Should the mobile sports betting provision be struck down in court, the compact contains a severability clause that relieves the tribe of paying the “full guaranteed minimum compact term payment,” or an annual sum of $50 million. Under that scenario, the remainder of the compact would remain in effect minus the section on mobile sports wagering. Florida House Speaker Chris Sprowls contemplated the possibility in May when he told reporters that Floridians would receive the “benefit of the bargain,” of continued revenue-sharing payments from the tribe, but would lose $50 million a year from mobile sports betting.
The initiative proposal
While the courts sort out how to move forward, another challenge to Seminole gaming continues to brew. A band of operators, led by DraftKings and FanDuel, announced in June it was moving forward with a ballot referendum that would open up digital wagering to commercial operators and would not require bets to be run through the Seminole server. The proposal would allow the Seminoles to continue to operate, but would create a more open, competitive marketplace by opening the door for certain stand-alone digital platforms.
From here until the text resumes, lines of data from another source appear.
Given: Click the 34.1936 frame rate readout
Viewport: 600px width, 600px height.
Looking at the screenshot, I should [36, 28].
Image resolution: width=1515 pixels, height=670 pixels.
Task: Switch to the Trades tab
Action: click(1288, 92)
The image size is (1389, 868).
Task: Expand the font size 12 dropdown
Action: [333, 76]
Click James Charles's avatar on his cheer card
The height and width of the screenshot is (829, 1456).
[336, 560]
In Florida, a proposed ballot initiative needs 891,589 verified signatures to get on the ballot, and those signatures must be turned in by the beginning of January. According to Florida Education Champions, the political committee running the campaign, it had collected more than 350,000 signatures as of Monday. Not all have been verified — the Department of Elections website shows 66,769 verified — but the 350,000 signatures are nearly 120,000 more than the committee had collected by late September.
The group continues to go door-to-door, use direct mail, run digital ads, and solicit signatures at sporting events across the state. DraftKings and FanDuel staked the campaign with $20 million.